Quite what most Berliners really thought at the time is hard to know. Berlin was a cosmopolitan city, full of leftists, artists, radicals, and minorities. Hitler never trusted Berliners. And many Berliners didn''t trust him, or indeed any central authority bossing them around. But since 1933, they were not free to talk, and there were obviously no opinion polls. There were convinced Nazis and Hitler worshippers, as well as many people who tried to get along by keeping their heads down. There were Berliners who hated everything about the Nazis, and a tiny number who would risk everything to actively resist them. I used to know an eccentric figure in Berlin named Nicolaus Sombart.


A sociologist, a dandy, a Francophile, and a literary man-about-town, he became best known in Berlin cultural circles in the 1980s and ''90s for his Sunday afternoon salons, where tea and cakes were served in the spacious drawing room of his nineteenth-century apartment filled with heavy oak furniture and thick rugs on the parquet floor. One might meet scholars, celebrated novelists, artists, and pretty young women, often of Russian or Eastern European origin. His father, Werner Sombart, had been a famous academic star of late nineteenth- and early twentieth-century Germany, whose conservative critiques of capitalism, which he associated with the "Jewish spirit," helped prepare the way for National Socialism, even though Professor Sombart himself was far too refined and fastidious to join the ranks of what he saw as a crude and plebeian movement. To his son, Nicolaus, Werner Sombart represented the finest intellectual tradition of pre-Nazi Germany, a tradition of musical, artistic, and academic excellence carried by the cultivated upper-middle-class. The first day of war was still vivid in Nicolaus''s mind. He and his fellow pupils of a posh Gymnasium , or grammar school, listened to a patriotic speech by the school principal, followed by raised arms and cries of " Sieg Heil !" The pupils were then dismissed to enjoy the day off. Nicolaus rushed up the wooden stairs of his family home to his father''s study. The venerable scholar was surprised to see his son back so early.

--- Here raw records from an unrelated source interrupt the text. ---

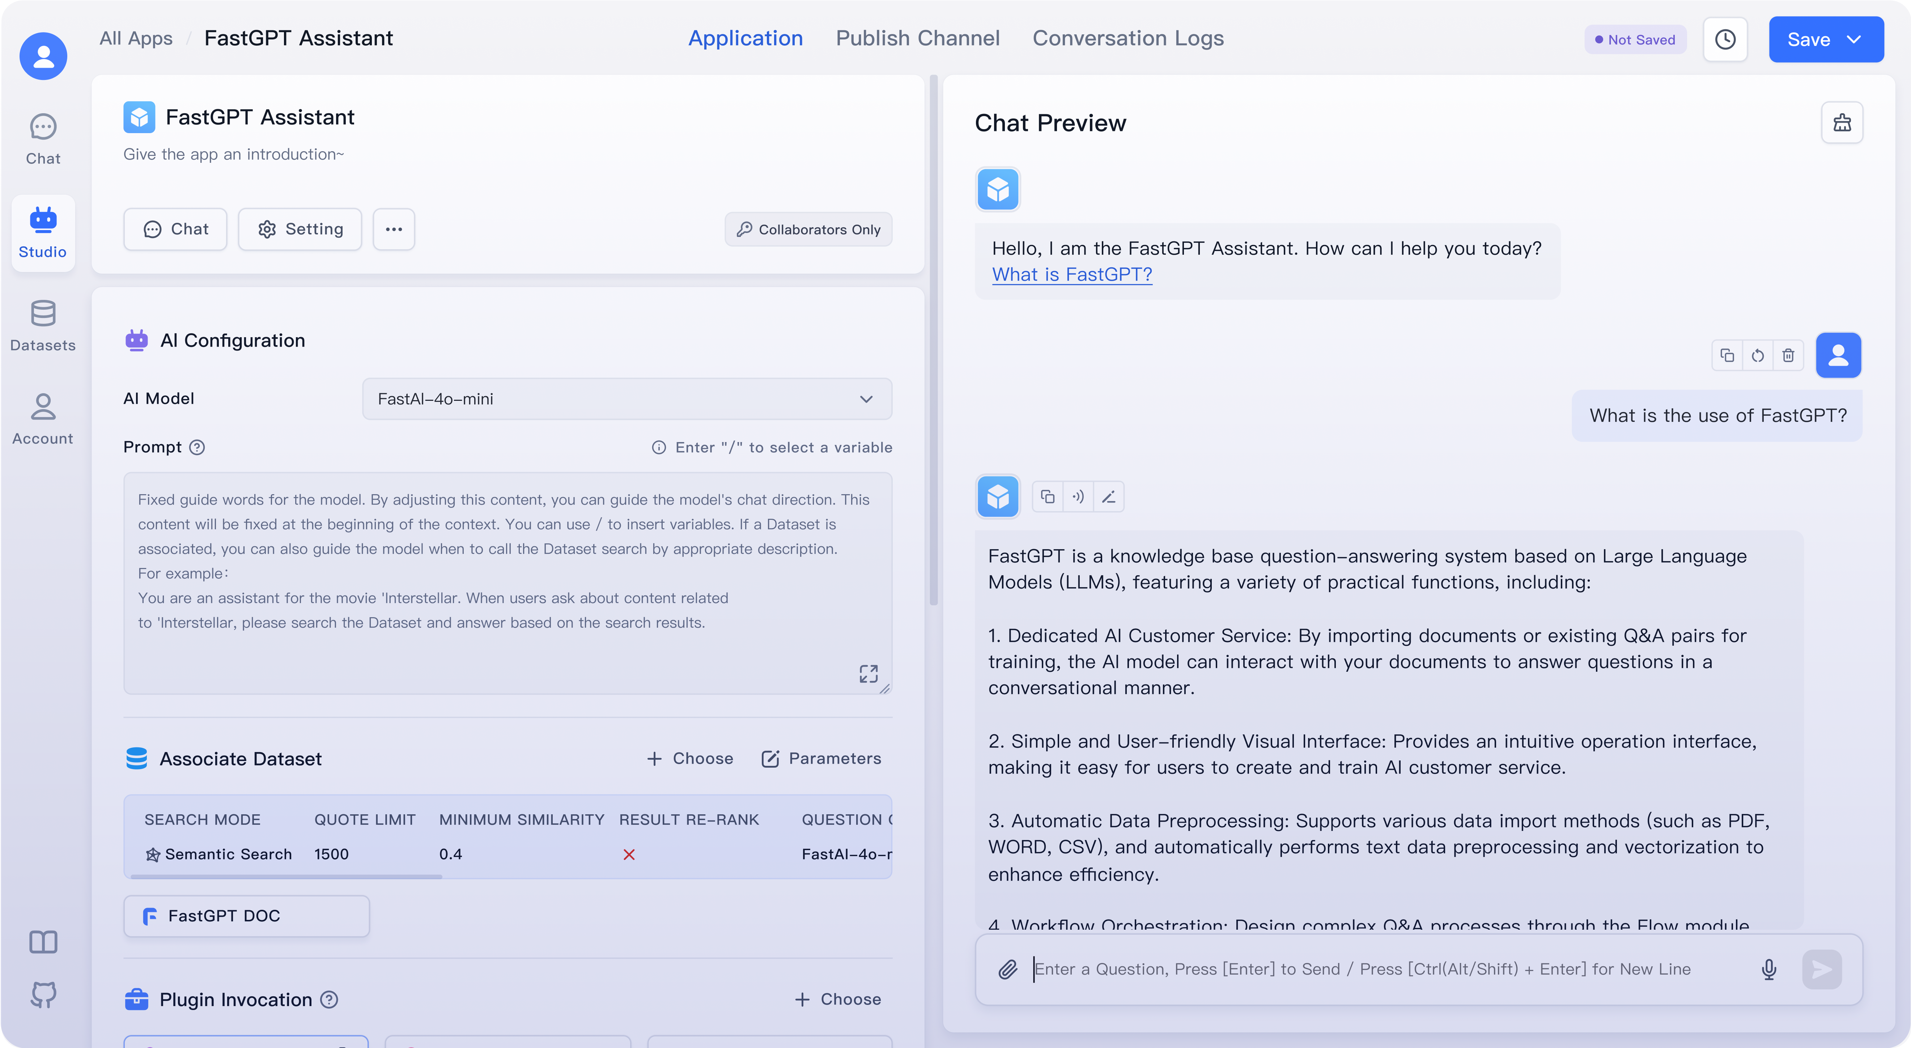Click Choose next to Associate Dataset

coord(690,758)
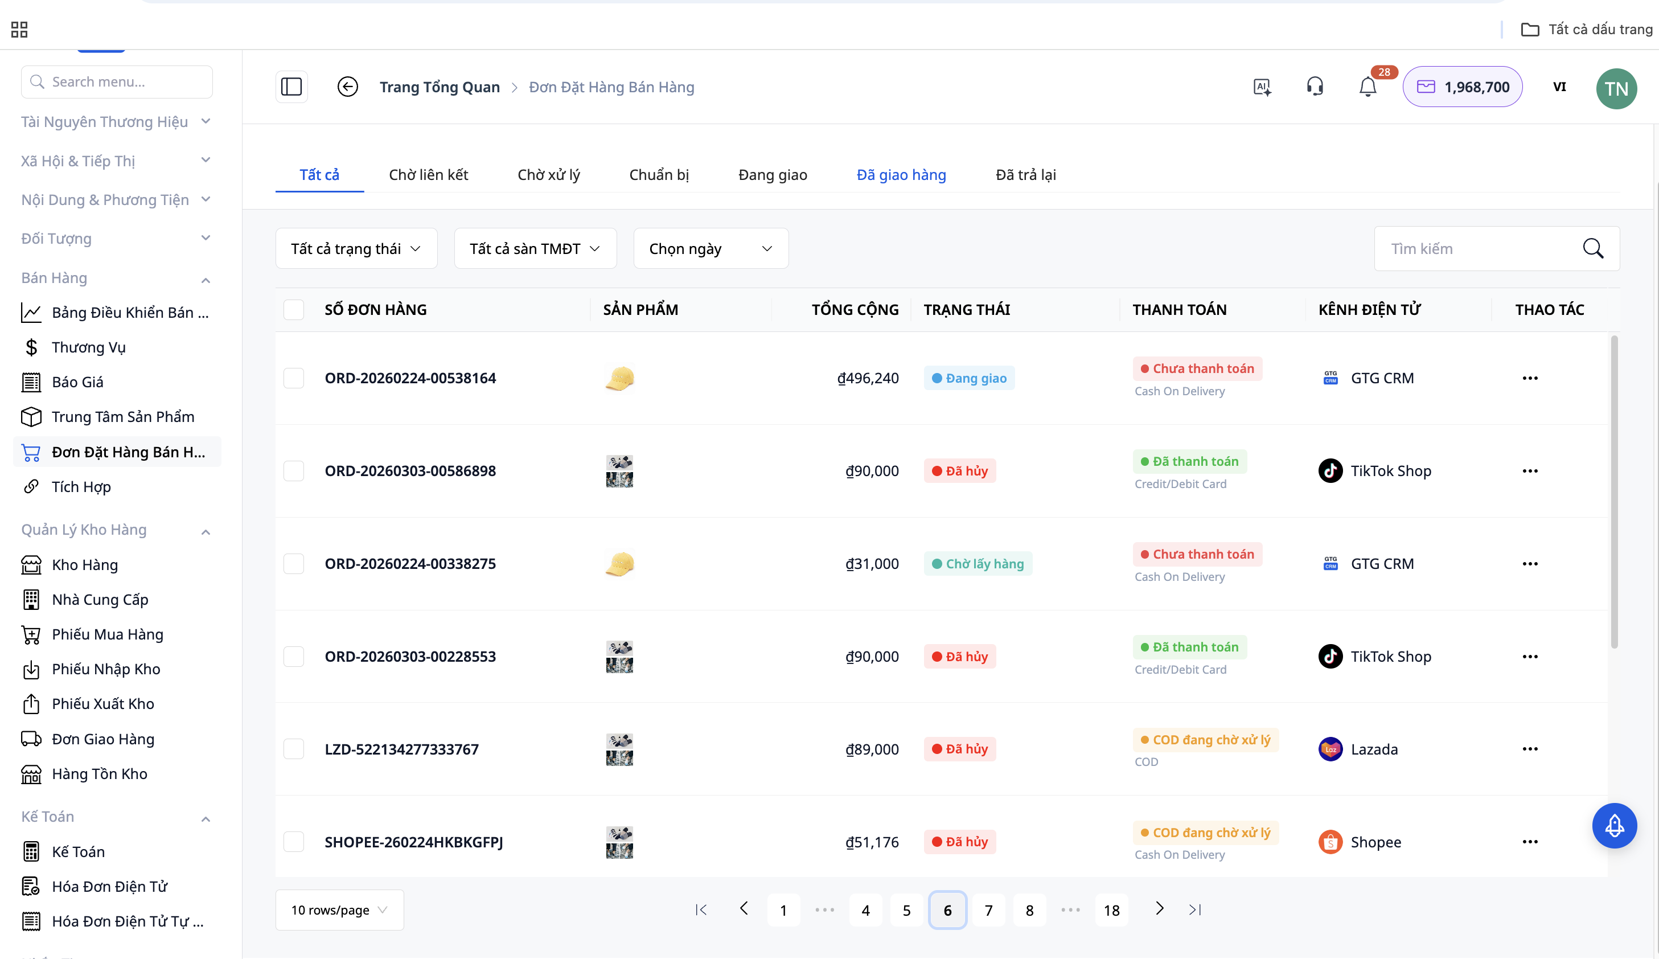The height and width of the screenshot is (959, 1659).
Task: Expand the 10 rows/page selector
Action: [x=339, y=910]
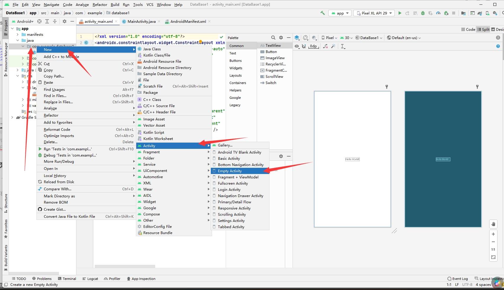Toggle Autoconnect with the magnet icon
The image size is (504, 290).
(x=304, y=46)
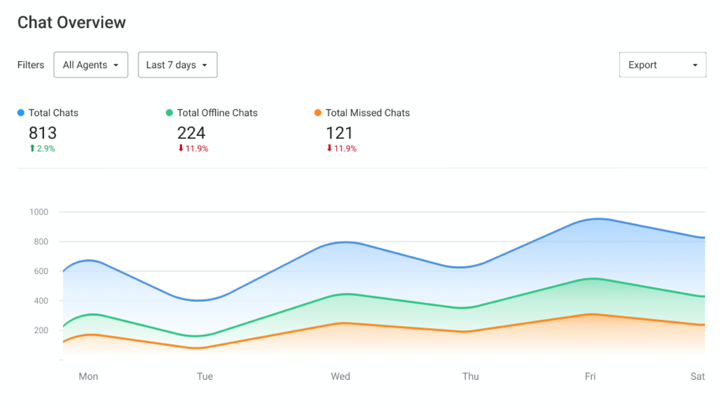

The boy could barely contain his excitement; he was bursting to tell his father the news: "Hitler has declared war on Poland. Our German army has been marching into Poland since this morning!" Whereupon, the old man slowly removed his pince-nez. "Do you realize what this means?" "Of course," Nicolaus replied, "it means victory." A long silence. His father shook his head: "It means the end of Germany." Nicolaus claimed that his father''s reaction was typical of most people in the comfortable suburb of Berlin where they lived. Grunewald, with its huge fin de siècle villas, some built in the style of Gothic castles or mock Tudor manor houses, and its fine woods and lovely lakes, was a place where famous professors felt at home, as well as diplomats, bankers, and wealthy businessmen, quite a few of whom were of Jewish origin. The Jewish industrialist and statesman Walther Rathenau had lived in Grunewald, in a grand pastel-colored classicist.